Watts’ unflashy, understated style extended beyond the music to his very manner. He reportedly kept more than 200 suits in his London apartment.
“I always thought of Charlie as a very classy guy and the perfect English gentleman,” said Gruen.
Gruen recalls Watts being the epitome of class in 1997 when the band was at a Chicago hotel opening a tour.
“The security man came out, and then Mick Jagger walked out, and there was another security man behind him. And a few minutes later, when everything was back to normal and there was no commotion at all, Charlie Watts strolled out with his wife, looking absolutely elegant, and strolled out the hotel to go for a walk with no hoopla,” said Gruen.

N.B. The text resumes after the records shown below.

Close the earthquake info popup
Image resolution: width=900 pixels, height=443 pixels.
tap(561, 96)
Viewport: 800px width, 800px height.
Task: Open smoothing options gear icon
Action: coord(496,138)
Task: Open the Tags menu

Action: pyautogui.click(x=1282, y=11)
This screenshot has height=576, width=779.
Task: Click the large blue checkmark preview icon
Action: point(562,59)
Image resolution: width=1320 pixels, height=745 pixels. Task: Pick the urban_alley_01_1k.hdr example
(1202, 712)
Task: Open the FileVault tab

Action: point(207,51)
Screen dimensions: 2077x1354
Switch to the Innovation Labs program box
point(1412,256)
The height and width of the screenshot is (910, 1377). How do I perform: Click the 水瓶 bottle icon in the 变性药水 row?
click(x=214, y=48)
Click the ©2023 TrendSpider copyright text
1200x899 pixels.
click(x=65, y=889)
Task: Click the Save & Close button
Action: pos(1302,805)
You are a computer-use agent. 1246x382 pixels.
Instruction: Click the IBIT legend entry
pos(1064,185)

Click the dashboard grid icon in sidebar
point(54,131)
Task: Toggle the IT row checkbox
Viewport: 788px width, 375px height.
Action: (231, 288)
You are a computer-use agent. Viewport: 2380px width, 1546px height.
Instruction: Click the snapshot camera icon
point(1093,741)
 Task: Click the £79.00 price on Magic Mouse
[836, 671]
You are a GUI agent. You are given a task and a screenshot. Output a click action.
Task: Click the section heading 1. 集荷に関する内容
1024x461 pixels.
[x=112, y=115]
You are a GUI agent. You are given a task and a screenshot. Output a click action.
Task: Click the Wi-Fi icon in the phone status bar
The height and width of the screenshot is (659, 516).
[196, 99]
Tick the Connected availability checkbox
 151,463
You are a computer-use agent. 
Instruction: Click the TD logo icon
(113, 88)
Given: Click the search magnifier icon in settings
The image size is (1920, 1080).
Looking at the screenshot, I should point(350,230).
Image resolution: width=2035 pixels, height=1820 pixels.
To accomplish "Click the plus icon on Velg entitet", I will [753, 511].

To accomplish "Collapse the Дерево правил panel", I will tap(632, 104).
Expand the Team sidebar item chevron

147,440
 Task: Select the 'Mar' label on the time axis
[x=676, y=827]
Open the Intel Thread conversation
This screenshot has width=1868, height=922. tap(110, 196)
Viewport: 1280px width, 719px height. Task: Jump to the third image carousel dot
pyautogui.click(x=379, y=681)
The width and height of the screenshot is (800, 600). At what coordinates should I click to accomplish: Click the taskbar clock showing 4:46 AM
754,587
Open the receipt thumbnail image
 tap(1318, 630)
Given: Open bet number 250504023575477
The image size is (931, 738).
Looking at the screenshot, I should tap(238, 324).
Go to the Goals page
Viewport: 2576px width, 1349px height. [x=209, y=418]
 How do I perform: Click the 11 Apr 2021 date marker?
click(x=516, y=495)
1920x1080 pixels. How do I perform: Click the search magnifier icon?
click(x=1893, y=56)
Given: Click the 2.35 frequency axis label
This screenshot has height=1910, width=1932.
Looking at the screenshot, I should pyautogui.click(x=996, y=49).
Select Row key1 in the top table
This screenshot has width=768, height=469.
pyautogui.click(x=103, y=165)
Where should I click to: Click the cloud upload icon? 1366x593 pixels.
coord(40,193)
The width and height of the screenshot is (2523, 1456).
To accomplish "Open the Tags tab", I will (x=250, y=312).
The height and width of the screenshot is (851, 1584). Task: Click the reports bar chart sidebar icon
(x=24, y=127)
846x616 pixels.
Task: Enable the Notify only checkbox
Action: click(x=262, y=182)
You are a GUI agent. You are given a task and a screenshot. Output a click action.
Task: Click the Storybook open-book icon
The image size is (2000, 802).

Still, he did have a period of life in which he struggled with drink and drugs, including heroin, which he reportedly quit cold turkey after a two-year stint in the ’80s. “It got so bad,” he later joked, “that even Keith Richards, bless him, told me to get it together.”
And Watts was famously pushed to his limits once by Jagger. In his autobiography “Life,” Richards wrote about an incident where a drunken Jagger antagonized Watts on the phone, going “Where’s my drummer?”
According to the book, Watts, who was in a hotel room just down the hall from Jagger, then proceeded to shave, put on one of his Savile Row suits and spray on some cologne before knocking on the door of his bandmate.
Then Watts walked past Richards, grabbed Jagger, gave him a right hook and said, “Never call me your drummer again.”